Supplier consolidation is a second structural shift buyers must anticipate. The acquisition of Varian by Siemens Healthineers has already altered the competitive dynamics of the SBRT capital market, and further consolidation — whether through additional acquisitions or partnership agreements between linac vendors and TPS developers — will reduce buyer negotiating leverage. Buyers entering capital refresh cycles in 2025 and 2026 should lock in multi-year service pricing, software upgrade commitments, and trade-in value guarantees before consolidation further reduces competitive alternatives. Programs planning new SBRT suite builds should specify AI-ready infrastructure and SGRT conduit preparation as baseline construction requirements, not future-phase add-ons, to avoid costly retrofitting within five years.

Market Segmentation

By Product Type

• Linear Accelerators (Linacs)
• Robotic Radiosurgery Systems
• Treatment Planning Systems
• Immobilization Devices
• Surface-Guided RT Systems
• Imaging and Guidance Systems

By Indication

• Lung Cancer
• Prostate Cancer
• Liver Cancer
• Spinal Tumors
• Pancreatic Cancer
• Oligometastatic Disease

By End User

• Hospital-Based Radiation Oncology Centers
• Freestanding Cancer Centers
• Academic Medical Institutions
• Ambulatory Surgical Centers

By Technology

• Image-Guided SBRT (IGRT)
• Adaptive SBRT
• MR-Guided SBRT
• Robotic SBRT (CyberKnife)
• Proton-Based SBRT

Frequently Asked Questions

Q1. What is the typical capital budget required to establish a new SBRT program from scratch? ▼

A fully configured SBRT-capable linac with treatment planning system, simulation CT, and immobilization equipment typically requires USD 5–8 million in capital, excluding facility construction and commissioning costs. Physics commissioning alone commonly requires three to six months before the first patient is treated.

Q2. How long does it take to operationalize an SBRT program after equipment delivery? ▼

From equipment delivery to first clinical treatment, most institutions require six to twelve months, depending on the availability of qualified medical physics staff and the complexity of the institutional treatment protocol library. Programs hiring external physics commissioning support can compress this timeline to four to six months.
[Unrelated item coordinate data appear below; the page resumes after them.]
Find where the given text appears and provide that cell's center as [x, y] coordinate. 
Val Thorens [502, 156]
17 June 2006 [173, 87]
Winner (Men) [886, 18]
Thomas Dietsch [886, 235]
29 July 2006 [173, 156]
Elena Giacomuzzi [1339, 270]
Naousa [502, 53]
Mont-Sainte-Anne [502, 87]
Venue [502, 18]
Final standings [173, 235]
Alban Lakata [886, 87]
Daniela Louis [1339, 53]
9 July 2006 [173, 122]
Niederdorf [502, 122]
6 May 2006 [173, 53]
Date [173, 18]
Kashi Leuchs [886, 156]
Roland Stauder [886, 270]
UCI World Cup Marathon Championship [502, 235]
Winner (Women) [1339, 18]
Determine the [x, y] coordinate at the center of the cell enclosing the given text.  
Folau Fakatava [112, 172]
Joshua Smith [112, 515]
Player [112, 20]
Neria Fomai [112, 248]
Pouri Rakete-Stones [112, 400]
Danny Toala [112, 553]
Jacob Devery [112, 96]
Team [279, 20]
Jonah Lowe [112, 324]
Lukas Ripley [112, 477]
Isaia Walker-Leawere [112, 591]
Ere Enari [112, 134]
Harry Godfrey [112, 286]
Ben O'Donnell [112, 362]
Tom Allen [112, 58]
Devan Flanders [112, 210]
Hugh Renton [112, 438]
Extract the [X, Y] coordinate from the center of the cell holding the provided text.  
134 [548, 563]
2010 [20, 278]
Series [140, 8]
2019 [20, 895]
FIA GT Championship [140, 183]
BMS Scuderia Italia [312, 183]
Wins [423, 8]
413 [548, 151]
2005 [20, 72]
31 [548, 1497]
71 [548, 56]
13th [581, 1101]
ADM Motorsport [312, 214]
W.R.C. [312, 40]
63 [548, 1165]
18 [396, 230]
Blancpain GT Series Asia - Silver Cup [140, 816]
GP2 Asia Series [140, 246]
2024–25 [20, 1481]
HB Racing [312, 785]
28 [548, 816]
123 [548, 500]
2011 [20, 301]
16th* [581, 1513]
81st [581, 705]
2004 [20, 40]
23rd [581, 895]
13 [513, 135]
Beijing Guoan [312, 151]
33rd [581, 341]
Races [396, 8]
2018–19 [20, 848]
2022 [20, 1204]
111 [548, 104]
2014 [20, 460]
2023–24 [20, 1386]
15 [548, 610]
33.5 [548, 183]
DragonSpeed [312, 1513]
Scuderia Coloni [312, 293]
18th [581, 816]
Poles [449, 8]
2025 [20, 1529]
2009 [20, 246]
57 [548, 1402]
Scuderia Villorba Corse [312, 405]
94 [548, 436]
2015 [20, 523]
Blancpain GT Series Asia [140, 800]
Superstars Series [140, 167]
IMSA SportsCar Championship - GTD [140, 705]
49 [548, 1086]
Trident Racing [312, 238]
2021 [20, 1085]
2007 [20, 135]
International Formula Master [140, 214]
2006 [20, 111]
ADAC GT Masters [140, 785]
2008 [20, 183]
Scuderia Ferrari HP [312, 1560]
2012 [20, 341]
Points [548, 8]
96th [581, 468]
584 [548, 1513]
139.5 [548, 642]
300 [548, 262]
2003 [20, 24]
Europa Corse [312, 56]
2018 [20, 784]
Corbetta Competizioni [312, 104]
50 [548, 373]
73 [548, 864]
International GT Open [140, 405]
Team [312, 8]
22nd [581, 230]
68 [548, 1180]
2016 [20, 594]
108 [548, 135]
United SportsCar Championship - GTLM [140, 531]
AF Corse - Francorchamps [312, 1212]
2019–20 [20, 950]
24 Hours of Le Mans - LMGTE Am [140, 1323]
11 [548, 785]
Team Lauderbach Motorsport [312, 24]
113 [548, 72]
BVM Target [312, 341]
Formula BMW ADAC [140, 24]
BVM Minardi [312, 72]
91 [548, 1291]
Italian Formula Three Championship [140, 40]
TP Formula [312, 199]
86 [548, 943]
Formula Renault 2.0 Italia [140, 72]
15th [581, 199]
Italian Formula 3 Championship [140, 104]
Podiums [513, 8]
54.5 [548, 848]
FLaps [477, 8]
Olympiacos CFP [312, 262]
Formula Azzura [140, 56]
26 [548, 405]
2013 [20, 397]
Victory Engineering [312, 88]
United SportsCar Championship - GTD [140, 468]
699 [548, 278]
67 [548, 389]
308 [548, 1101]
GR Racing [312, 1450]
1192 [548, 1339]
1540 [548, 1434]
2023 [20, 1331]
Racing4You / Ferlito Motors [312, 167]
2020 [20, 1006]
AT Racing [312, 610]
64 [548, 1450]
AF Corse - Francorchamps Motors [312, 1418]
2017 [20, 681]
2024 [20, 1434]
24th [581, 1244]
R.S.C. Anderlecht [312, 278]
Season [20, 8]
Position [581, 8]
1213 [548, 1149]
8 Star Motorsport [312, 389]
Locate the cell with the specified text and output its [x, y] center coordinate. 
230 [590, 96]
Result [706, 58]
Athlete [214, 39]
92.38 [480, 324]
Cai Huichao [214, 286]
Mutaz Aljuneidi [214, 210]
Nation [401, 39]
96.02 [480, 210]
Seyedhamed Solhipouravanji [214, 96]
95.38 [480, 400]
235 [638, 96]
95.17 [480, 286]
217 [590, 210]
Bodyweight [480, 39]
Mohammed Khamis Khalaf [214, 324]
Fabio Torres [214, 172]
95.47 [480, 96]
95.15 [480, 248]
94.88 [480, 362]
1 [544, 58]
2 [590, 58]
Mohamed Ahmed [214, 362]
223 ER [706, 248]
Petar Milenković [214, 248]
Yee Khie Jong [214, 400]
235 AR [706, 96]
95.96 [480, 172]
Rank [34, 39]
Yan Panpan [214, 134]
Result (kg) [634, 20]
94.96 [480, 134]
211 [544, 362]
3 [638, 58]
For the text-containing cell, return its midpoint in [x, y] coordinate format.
Q3. What reimbursement landscape should procurement teams understand before approving SBRT investment? ▼

In the United States, CMS reimburses SBRT under specific CPT codes with per-fraction rates that vary by indication, and the 2023 prostate SBRT coverage expansion materially improved program financial viability. European reimbursement remains fragmented by country, and buyers should conduct a country-specific payer analysis before finalizing business case projections.

Q4. How should buyers assess vendor service quality before signing a multi-year service contract? ▼

Request the vendor's documented mean time to repair data for your specific equipment model across institutions in your region, and require contractual language specifying maximum downtime thresholds with financial penalties for breach. Reference checks with institutions of comparable size and caseload are more informative than manufacturer-provided satisfaction surveys.

Q5. Is it better to procure the linac and treatment planning system from the same vendor? ▼

Single-vendor procurement simplifies integration support and accountability but creates dependency that weakens renegotiation leverage at contract renewal. Procuring the TPS independently from vendors such as RaySearch Laboratories preserves competitive pressure and often provides access to more advanced planning algorithm updates ahead of proprietary vendor TPS releases.